In this dream-portrait of Mike Kuchar, he floats through his memories as the sea, space and sky drift past. Wrapped in odd costumes, he frolics with the imaginary creatures surrounding him, and recalls the creatures of his own imagination.

Burrito Bay

This video diary/travelogue centers on a tropical trip to Acapulco where yours truly hits both sand and surf with maximum impact. The actual movie that's being documented throughout this video bit the dust via a hard-drive malfunction, so this is almost all that remains (so far) of the doomed yet enjoyable venture. We all donned bathing suits and splashed our way through heaven and hell as Miguel Calderon directs the cursed venture in skimpy attire amid other scantily clad examples of electro-graphic expertise.

Buildings and Grounds/ The Angst Archive

"...a rumination, a series of borrowed 'dialogues' out of an ongoing argument with myself. It meanders, mentally and physically, reflecting on the conditions of being human; on transience, consciousness and desire. It uses landscapes as provocations, as sites of contemplation. And between the landscape and the thought, i.e. between the radical presence of the physical world and the idea, there is, more often than not, a distance, disbelief or irony."

--Ken Kobland

Building A Broken Mousetrap

DIRECTOR’S STATEMENT/SUMMARY: This film centers around one performance, when Holland-based musicians, The Ex, visited New York to play a concert. This performance is intercut with city scenes, first from Amsterdam and then New York, of construction sites, street life, and protests against the Iraq war and the Bush administration.

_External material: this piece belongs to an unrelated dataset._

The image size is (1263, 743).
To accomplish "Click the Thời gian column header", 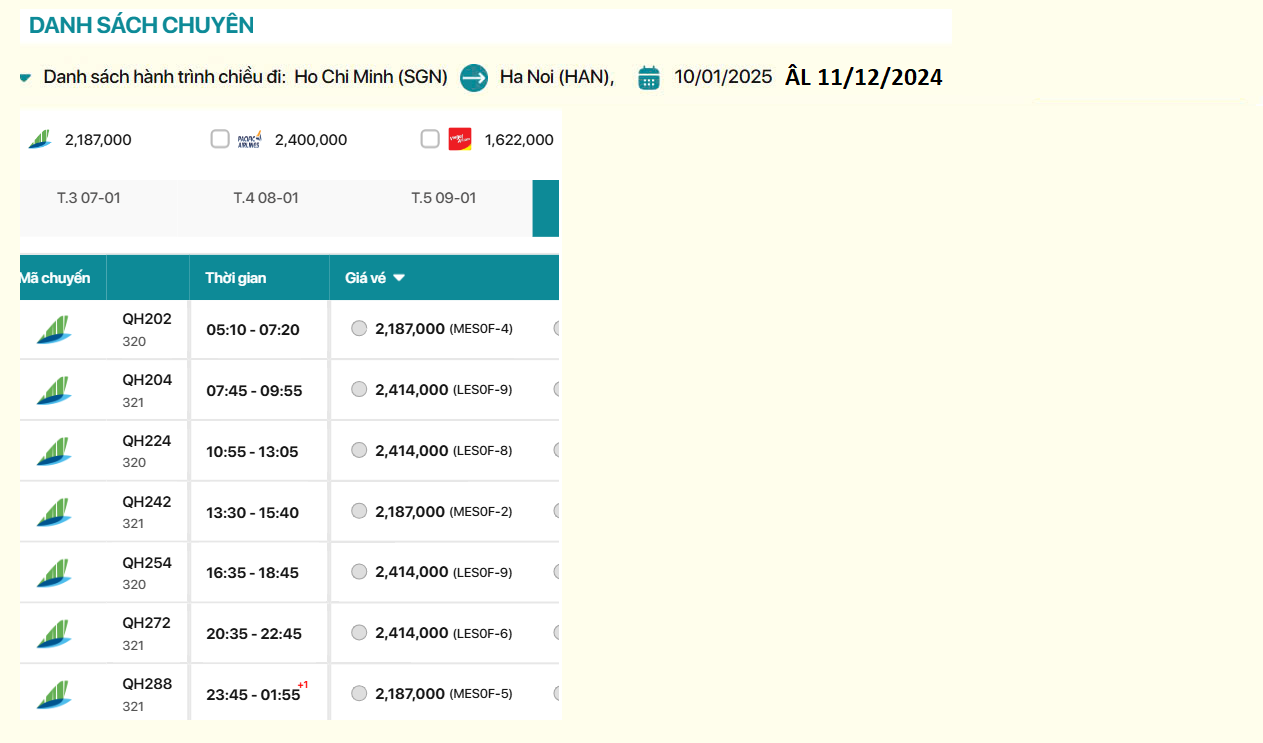I will (236, 278).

The construction site scenes relate to the band's dedication to music as a realm for collaborative building and creative destruction.

Bob Snyder: An Interview

Bob Snyder is a Chicago-based composer, video artist, and author who has been experimenting with sound and video synthesis since the ’60s. As a musician, his interest has always been in the relationship between music and visual imagery. In Snyder’s work music is the central generative source of meaning, although he also creates a dialogue between sound and images of nature and architecture. Interview by Rafael Franca. 

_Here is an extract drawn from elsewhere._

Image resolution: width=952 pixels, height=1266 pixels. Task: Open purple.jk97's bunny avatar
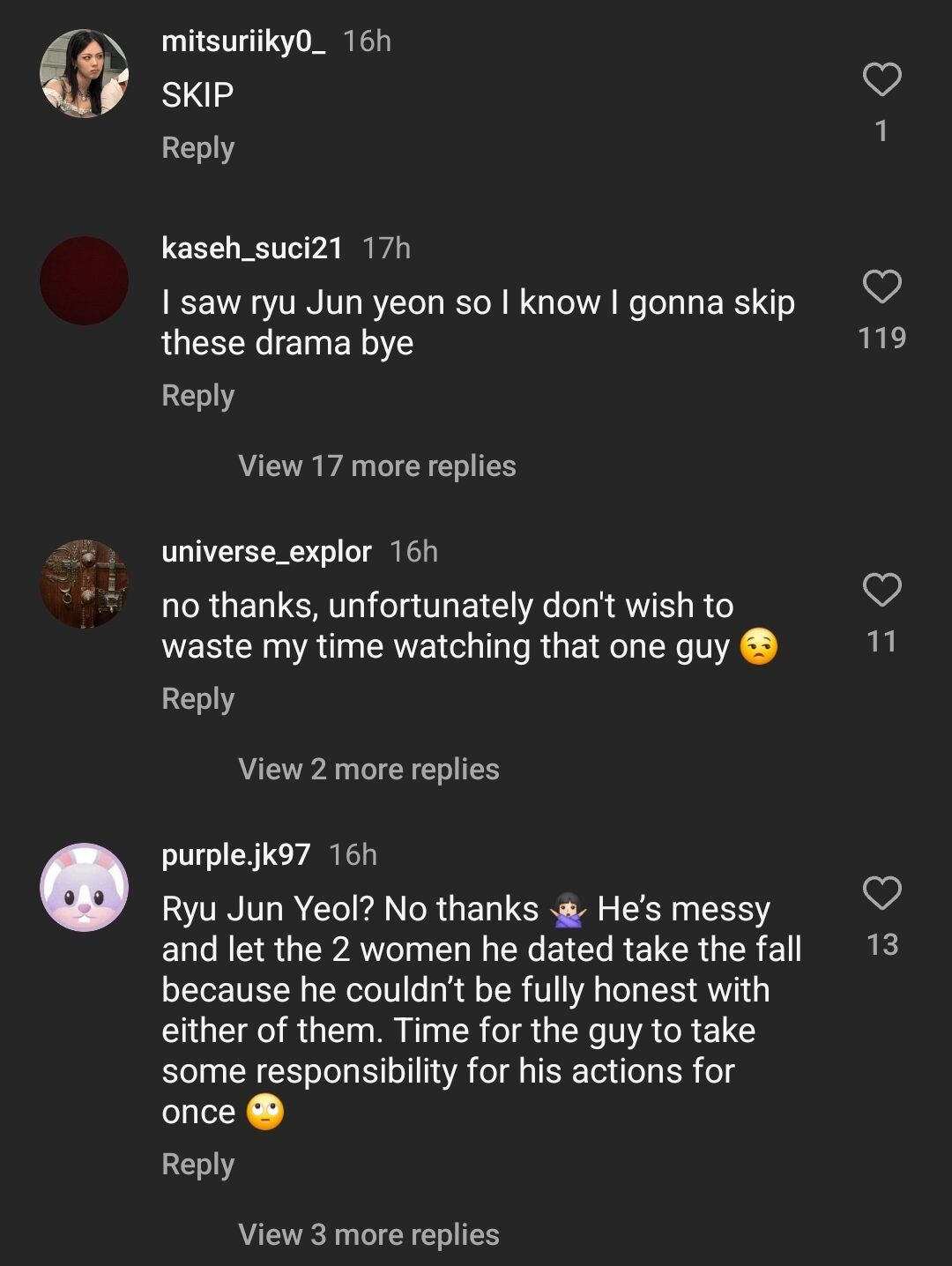click(x=85, y=887)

Backwards Birth of a Nation

Backwards Birth of a Nation is a re-editing of D.W. Griffith's 187-minute film, Birth of a Nation (1915), into a pulsating 13-minute black and white phantasm. By means of structural strategies of condensation, the frame by frame inversion of black and white, and playing the resulting work from end to beginning, an apparition is brought forth where images of racism float to the surface and are contextualised as a part of the flow of United States history.

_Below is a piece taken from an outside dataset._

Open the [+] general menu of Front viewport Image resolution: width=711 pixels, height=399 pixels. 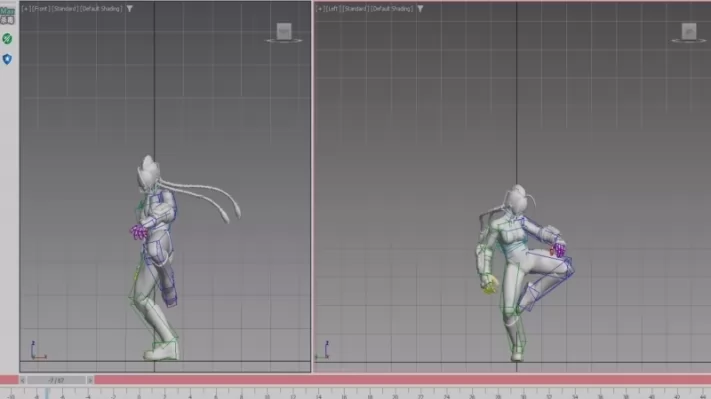(26, 9)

The Artists: Part 1 (Belinkoff, Krusoe, Holmes, and Clark))

This video features California artists: drawer and painter Deanne Belinoff, sculptor and poet Sana Krusoe, wood relief carver and painter Palema Holmes, and New York-based video artist Shirley Clark.

The Artists: Part 1 was produced in concert with the exhibition Four Solo Exhibitions at the Long Beach Museum of Art in 1988. The artists are introduced by LBMA’s senior curator Josine Ianco-Starrels. The video presents and contrasts the diverse styles, media, and personalities of these four women artists.